Because Hudson and Burns are already receiving jobless pay, they wouldn’t lose benefits under the plan Labor Commissioner Mark Butler is proposing.

He says the state needs to do something quickly because the unemployment fund that pays out benefits is stretched thin.

“Now we’re in a situation where we’re almost paying out right now as much out of our trust fund than what we have coming in, and that’s really not sustainable,” he said in an interview.

Butler’s plan would reduce the maximum weekly benefit by $30 to $300. And it would cut the longest amount of time a worker could receive benefits by six weeks to 20 weeks.

Butler says the cuts would allow the state to make a dent in paying back $700 million it borrowed from the federal government to keep the unemployment trust fund afloat.

But critics say the plan would be unfair to the newly unemployed.

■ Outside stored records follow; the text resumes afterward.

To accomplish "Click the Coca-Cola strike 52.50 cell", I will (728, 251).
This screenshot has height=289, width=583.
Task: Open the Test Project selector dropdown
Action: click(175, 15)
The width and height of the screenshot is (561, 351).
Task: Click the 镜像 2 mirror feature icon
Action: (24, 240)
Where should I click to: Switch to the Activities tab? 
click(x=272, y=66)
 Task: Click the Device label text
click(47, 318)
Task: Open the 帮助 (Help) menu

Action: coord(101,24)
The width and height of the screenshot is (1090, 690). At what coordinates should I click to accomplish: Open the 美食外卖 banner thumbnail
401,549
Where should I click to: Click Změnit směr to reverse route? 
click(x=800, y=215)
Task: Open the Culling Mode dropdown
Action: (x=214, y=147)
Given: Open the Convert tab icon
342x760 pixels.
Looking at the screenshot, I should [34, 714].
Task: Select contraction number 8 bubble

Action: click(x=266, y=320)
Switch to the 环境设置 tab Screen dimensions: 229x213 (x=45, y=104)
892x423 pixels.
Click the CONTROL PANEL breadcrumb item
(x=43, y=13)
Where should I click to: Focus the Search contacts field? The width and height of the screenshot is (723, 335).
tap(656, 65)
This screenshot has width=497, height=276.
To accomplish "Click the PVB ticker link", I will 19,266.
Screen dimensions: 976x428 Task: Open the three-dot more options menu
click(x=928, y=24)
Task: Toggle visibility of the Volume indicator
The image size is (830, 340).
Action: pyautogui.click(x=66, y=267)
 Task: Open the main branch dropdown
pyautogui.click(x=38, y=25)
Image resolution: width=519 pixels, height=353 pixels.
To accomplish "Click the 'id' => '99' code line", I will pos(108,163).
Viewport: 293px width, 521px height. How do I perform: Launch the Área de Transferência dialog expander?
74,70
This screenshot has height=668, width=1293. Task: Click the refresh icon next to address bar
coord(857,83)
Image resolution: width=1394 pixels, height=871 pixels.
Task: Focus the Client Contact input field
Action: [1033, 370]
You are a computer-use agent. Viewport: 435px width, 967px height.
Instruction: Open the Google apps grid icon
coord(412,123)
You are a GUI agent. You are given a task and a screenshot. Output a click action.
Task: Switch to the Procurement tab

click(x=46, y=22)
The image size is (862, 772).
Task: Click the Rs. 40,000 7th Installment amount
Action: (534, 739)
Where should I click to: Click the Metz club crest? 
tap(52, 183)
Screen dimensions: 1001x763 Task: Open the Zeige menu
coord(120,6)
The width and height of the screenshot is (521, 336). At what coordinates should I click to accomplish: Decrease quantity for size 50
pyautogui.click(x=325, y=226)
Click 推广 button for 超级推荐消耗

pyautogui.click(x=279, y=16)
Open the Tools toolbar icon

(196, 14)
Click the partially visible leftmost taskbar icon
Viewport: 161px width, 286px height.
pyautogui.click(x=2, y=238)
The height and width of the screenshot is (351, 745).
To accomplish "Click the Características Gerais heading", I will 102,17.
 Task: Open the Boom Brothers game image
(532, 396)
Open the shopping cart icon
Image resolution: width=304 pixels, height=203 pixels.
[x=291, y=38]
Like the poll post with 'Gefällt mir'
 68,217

And they say the reserve that companies fund for unemployment benefits is low because of the state’s mismanagement.

Clare Richie is with the non-partisan Georgia Budget and Policy Institute. She says the state keeps letting employers off the hook.

“For more than a decade, Georgia basically cut unemployment insurance taxes that employers were paying, even when times were good,” Richie said in an interview. “And in fact in the period from 2000 to 2003 virtually all employers paid no unemployment insurance tax.”

As a result, she says the state depleted more than half of a $2 billion reserve. The fund would have had more money if the state had then followed through with planned increases in the unemployment insurance taxes companies pay.

“It’s just important to understand we don’t have a spending problem in the state when it comes to unemployment insurance,” she said. “We have a revenue problem.”

Butler became the Labor Commissioner in January. He agrees past employer tax holidays were a bad idea. But he says companies are now paying more.

Unemployment insurance works like other types of insurance. The more a company needs it, the more it pays.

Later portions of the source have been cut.